Goal of the exercise => Only the tail of the listing is wanted: the line containing "This screenshot has width=429, height=325." and all after it, repeated exactly, pictures omitted.
=== Section Start ===
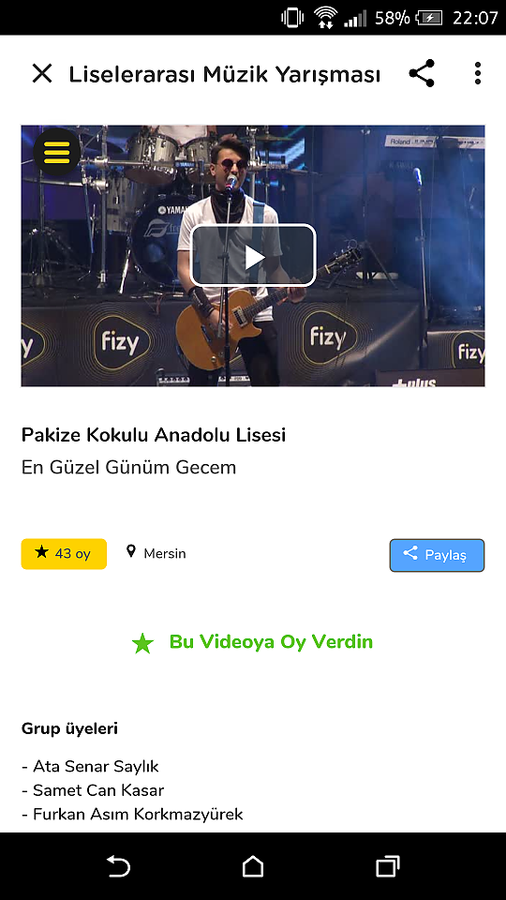This screenshot has width=506, height=900.
Task: Open the three-dot overflow menu
Action: (x=477, y=73)
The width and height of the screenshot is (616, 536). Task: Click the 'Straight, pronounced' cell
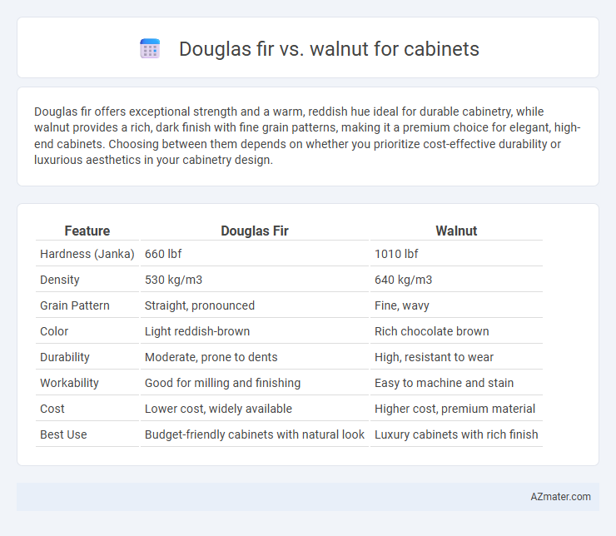(x=255, y=305)
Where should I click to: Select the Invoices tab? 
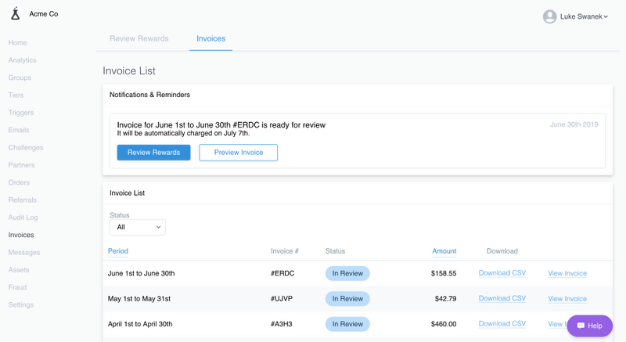coord(210,38)

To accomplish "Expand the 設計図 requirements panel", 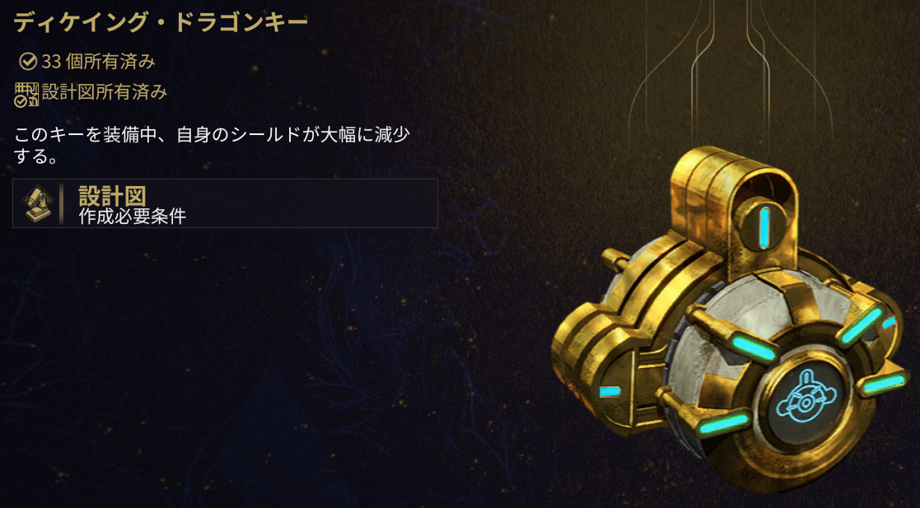I will 226,203.
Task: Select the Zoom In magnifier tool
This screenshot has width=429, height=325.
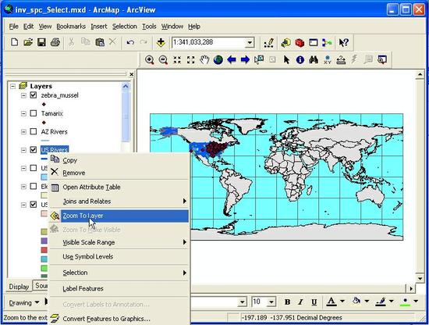Action: pyautogui.click(x=150, y=59)
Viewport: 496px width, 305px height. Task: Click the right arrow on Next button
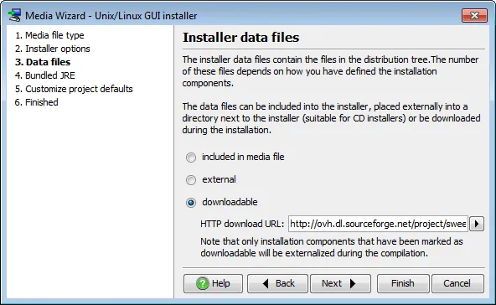[353, 283]
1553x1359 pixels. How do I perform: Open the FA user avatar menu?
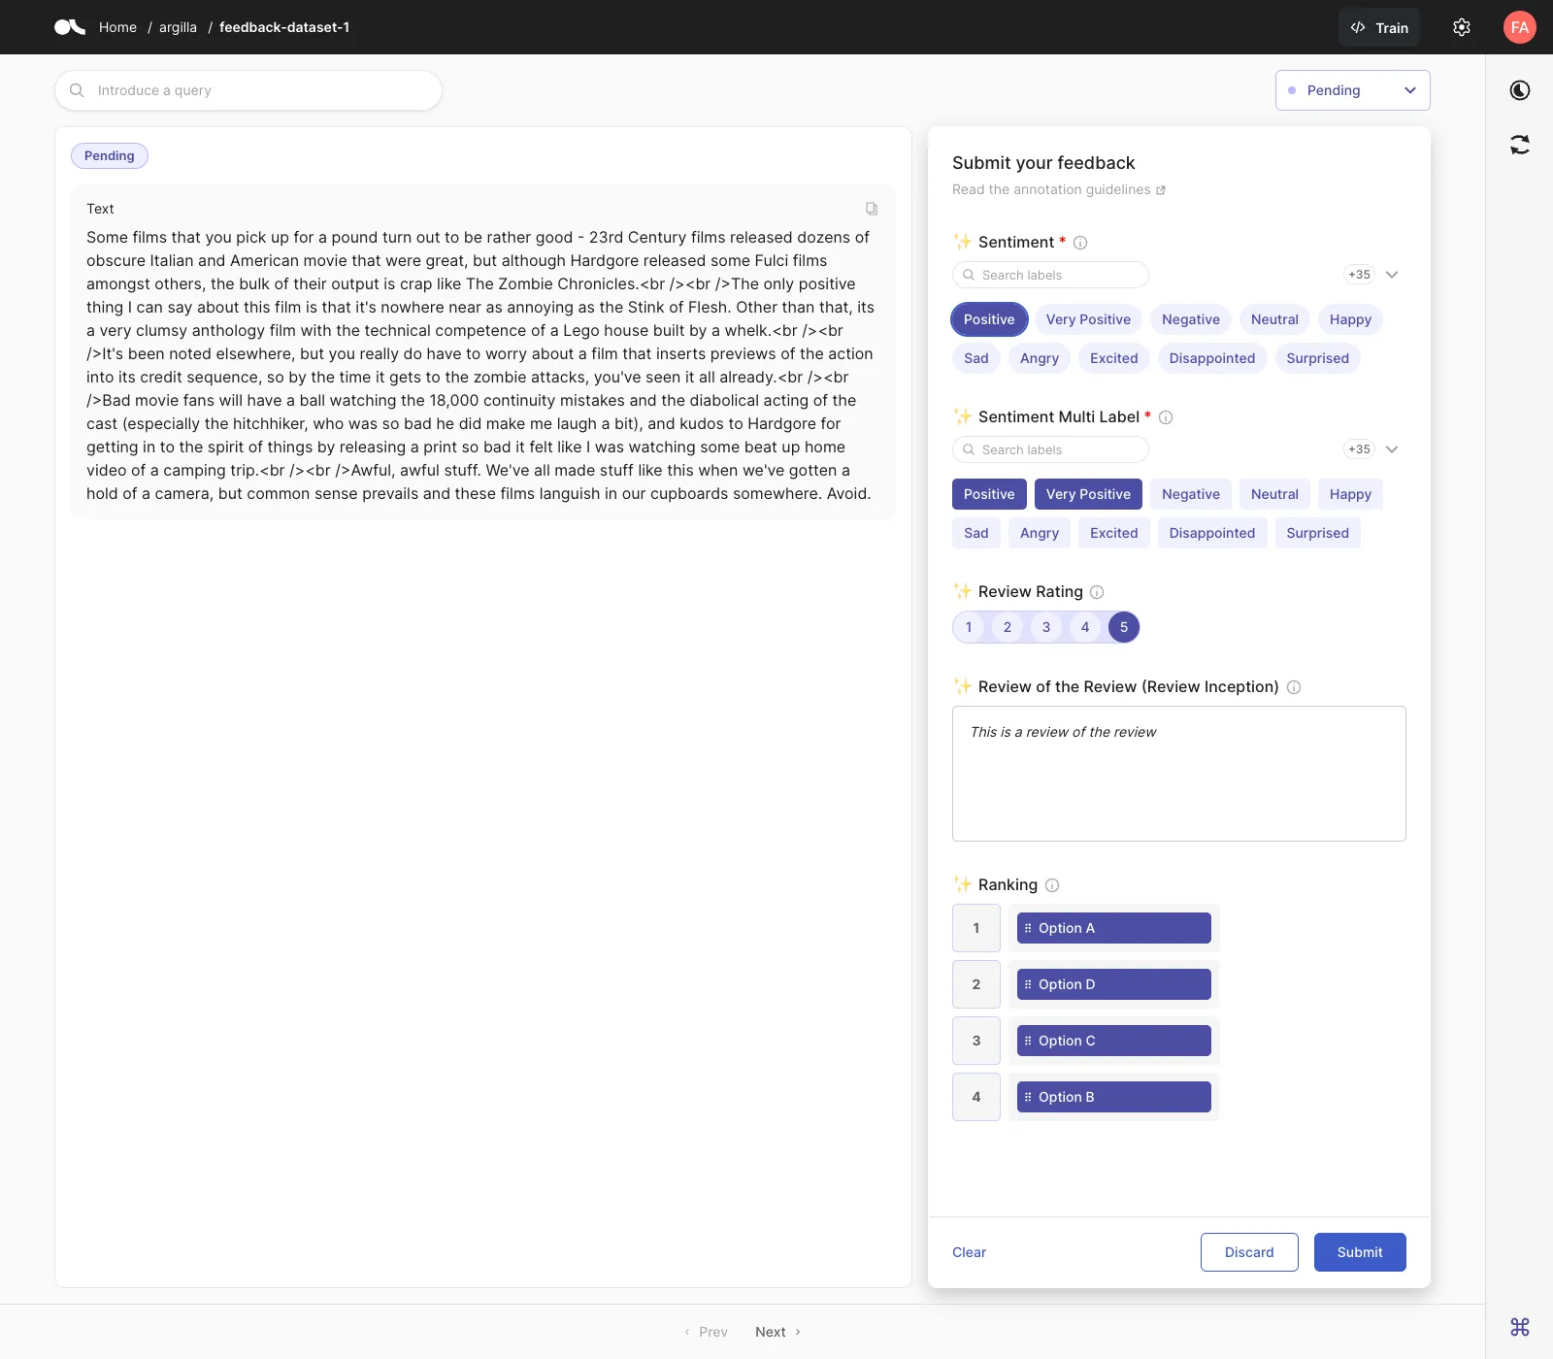[1520, 27]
=== Section End ===
Task solution =>
This screenshot has width=429, height=325.
Action: pyautogui.click(x=150, y=59)
Viewport: 496px width, 305px height. Task: Click the right arrow on Next button
[353, 283]
1553x1359 pixels. How do I perform: Open the FA user avatar menu?
[1520, 27]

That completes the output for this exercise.